Existem vários filmes sobre a participação japonesa na segunda grande guerra como Pearl Harbor, Um Canto de Esperança e se eu não me engano, a Angelina Jolie dirigiu um filme sobre um atleta olímpico sofrendo em um campo de concentração, nas mãos de um oficial japonês com tendências psicopatas. São filmes pesados, que deixam uma marca no público, como qualquer filme sobre qualquer guerra, mas Men Behind The Sun é especial, de uma maneira bem mórbida. Primeiro, há o uso de cadáveres verdadeiros em várias partes do filme, às vezes como objetos de cena e às vezes como verdadeiros personagens, como no caso da autópsia real de um menino, mostrada para servir a um personagem mirim que havia sido morto. O filme também não se acanha em mostrar o que os realizadores dos outros filmes sobre guerra deixaram de fora, para preservar a paz de espírito de quem assiste e suas próprias reputações. Em certas sequências, Men Behind é tão trash que deveria ser cômico, mas nunca é. A representação dos resultados de algumas experiências é tão grotesca, que eu não estou certa de que o que estamos vendo é biologicamente possível de acontecer.
Men Behind The Sun é também, ao contrário de outros filmes com o mesmo tema, uma produção semi-profissional. O diretor T.F. Mous passou anos coletando informações sobre os eventos do campo de pesquisas 731 e tentando convencer o governo a permitir que ele realizasse o filme. O orçamento era baixo demais para as ambições da produção, então todos os efeitos são práticos e até que bem feitos, com destaque para a cena em que um gato vivo é jogado em uma vala cheia de ratos. Para solucionar a falta de grana para as cenas de combate, imagens de arquivo muito mal conservadas ilustram o que estaria acontecendo no sul do país, enquanto os experimentos rolavam no norte. Não dava pra mostrar a construção do local, ou as circunstâncias da captura dos prisioneiros, então um narrador usa um mapinha para explicar algumas coisas. Mas todas as limitações técnicas, ou a falta de experiência de qualquer cineasta sem o apoio de uma indústria especializada, tentando não perder a mão de uma narrativa que precisa ser fiel aos fatos mesmo sem possuir grande parte dos registros históricos, foram suficientes para diminuir o impacto e a importância deste filme.

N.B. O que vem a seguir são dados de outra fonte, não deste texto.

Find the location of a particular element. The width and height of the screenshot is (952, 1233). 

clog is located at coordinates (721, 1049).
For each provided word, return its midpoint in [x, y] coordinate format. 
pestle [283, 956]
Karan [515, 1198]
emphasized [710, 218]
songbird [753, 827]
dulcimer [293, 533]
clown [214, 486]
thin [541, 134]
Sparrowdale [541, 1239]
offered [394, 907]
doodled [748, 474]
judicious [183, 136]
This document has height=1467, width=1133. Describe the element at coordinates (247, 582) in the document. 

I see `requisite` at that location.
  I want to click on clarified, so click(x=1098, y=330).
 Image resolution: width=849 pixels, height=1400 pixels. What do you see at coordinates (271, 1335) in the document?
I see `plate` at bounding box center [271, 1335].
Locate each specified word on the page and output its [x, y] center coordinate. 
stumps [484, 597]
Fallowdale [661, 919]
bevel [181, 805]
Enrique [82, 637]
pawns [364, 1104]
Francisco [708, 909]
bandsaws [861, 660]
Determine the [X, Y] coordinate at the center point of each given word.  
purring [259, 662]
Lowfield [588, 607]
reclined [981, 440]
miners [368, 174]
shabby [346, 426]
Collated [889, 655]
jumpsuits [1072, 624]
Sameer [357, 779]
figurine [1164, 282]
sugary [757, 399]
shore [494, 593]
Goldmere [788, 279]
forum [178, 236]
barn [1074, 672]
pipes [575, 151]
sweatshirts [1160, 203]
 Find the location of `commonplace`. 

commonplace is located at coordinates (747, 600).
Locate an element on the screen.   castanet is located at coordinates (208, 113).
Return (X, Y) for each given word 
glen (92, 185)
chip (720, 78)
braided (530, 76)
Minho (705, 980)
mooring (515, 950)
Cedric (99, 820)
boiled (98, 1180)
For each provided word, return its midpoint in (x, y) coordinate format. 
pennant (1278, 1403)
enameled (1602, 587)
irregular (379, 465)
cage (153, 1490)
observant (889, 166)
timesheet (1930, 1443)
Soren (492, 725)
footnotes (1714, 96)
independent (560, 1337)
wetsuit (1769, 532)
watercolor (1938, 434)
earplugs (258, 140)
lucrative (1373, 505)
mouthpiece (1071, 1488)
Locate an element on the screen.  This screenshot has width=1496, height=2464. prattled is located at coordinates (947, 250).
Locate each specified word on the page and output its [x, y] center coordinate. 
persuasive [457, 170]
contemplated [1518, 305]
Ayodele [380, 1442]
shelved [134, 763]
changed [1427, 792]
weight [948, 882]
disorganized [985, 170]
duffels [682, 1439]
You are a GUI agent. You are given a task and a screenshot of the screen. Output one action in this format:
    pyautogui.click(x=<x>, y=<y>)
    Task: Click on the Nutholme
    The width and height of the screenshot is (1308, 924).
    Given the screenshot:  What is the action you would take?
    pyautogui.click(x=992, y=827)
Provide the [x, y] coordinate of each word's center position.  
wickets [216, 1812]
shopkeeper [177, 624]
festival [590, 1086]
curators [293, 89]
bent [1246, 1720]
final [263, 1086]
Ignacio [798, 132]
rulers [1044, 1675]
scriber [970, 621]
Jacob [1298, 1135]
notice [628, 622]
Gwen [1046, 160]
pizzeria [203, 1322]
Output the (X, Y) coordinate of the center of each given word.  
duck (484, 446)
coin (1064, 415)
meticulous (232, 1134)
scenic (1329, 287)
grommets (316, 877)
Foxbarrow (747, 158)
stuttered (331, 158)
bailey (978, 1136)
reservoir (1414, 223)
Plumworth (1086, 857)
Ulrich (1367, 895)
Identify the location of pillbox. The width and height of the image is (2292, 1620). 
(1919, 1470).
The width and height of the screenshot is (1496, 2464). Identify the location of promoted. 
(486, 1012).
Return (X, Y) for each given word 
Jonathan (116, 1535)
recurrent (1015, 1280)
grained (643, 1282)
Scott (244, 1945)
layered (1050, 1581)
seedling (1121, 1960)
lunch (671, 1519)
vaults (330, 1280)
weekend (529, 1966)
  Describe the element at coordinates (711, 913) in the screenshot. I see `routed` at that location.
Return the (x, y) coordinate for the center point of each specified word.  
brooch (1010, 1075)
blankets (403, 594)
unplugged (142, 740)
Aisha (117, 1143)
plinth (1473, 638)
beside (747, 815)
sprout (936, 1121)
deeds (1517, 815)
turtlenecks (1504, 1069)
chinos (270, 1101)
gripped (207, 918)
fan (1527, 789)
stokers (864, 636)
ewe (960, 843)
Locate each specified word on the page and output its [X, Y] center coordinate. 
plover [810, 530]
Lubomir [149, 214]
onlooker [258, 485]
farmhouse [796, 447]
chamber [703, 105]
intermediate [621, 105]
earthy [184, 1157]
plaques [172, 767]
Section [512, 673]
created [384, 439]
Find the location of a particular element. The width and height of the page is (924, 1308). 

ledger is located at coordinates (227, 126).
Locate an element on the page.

T.F. Mous mostra que sabe o que está fazendo, mesmo tendo tão pouco ao seu favor, quando posiciona os invasores como as estrelas do filme. O objetivo não era diminuir o valor de seus compatriotas, ou o filme nem seria feito; ele queria que a gente enxergasse além do inferno. Era pra gente tentar entender as condições que propiciam uma abertura para as trevas para início de conversa. As consequências da tortura para os inimigos são óbvias, mas os efeitos da desumanização são sentidos tanto por adversários temporários quanto por afeiçoados milenares. As duas últimas cenas finais, uma com a bandeira japonesa e outra com o mais recente japonês, mostram muito bem estes dois lados dos danos de uma guerra.